[Opening PROVIDED MATERIAL section]
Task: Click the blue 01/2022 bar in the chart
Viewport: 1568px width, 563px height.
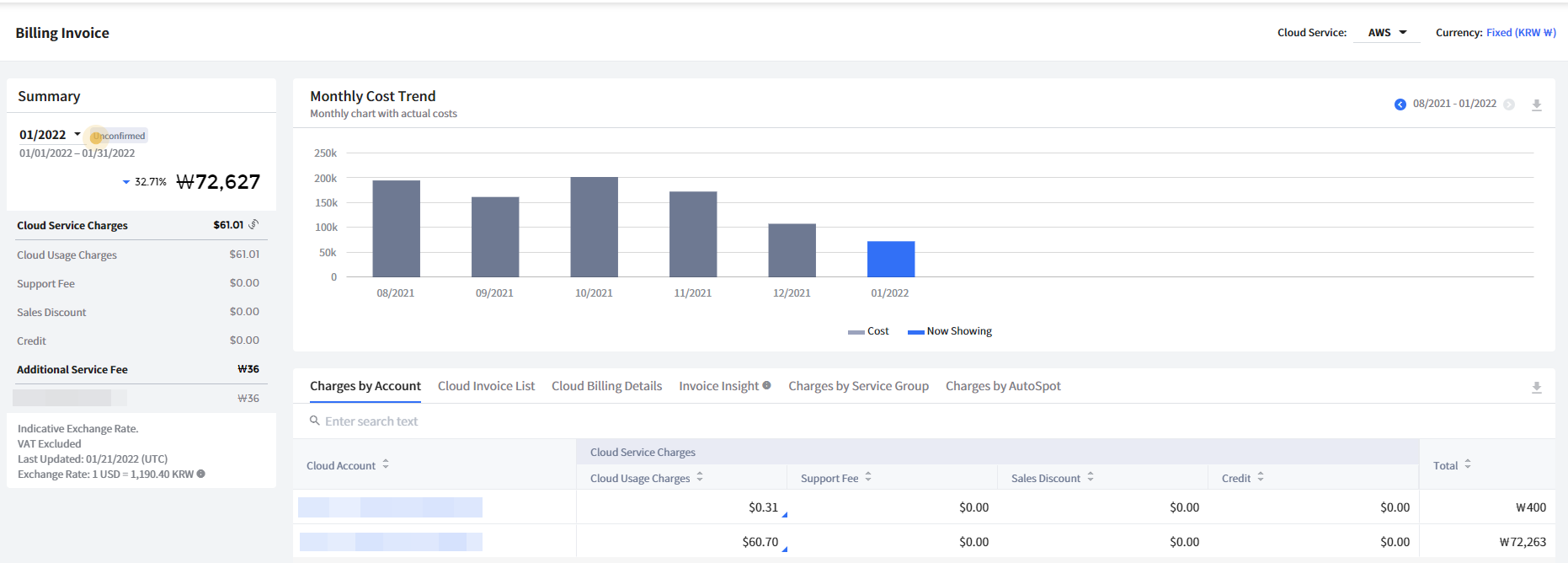Action: (x=890, y=259)
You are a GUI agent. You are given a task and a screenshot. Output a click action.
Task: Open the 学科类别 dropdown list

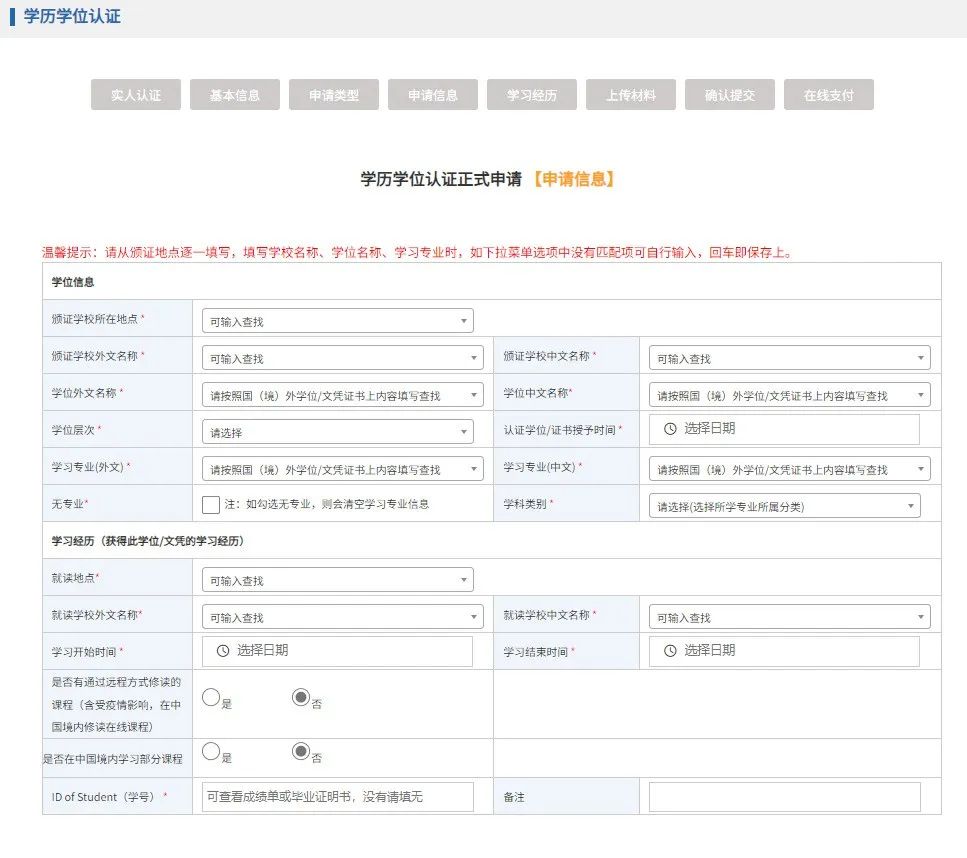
[Closing PROVIDED MATERIAL section]
- _INSTRUCTIONS TO FOLLOW_
Write out word for word every line from the line with "Viewport: 1568px width, 563px height." through the final line of the records, both included, skipping the pictures.

- _RESPONSE TO THIS EXERCISE_
Viewport: 1568px width, 563px height.
Action: (x=890, y=259)
You are a GUI agent. You are given a task and a screenshot. Output a click action.
Task: Open the 学科类别 dropdown list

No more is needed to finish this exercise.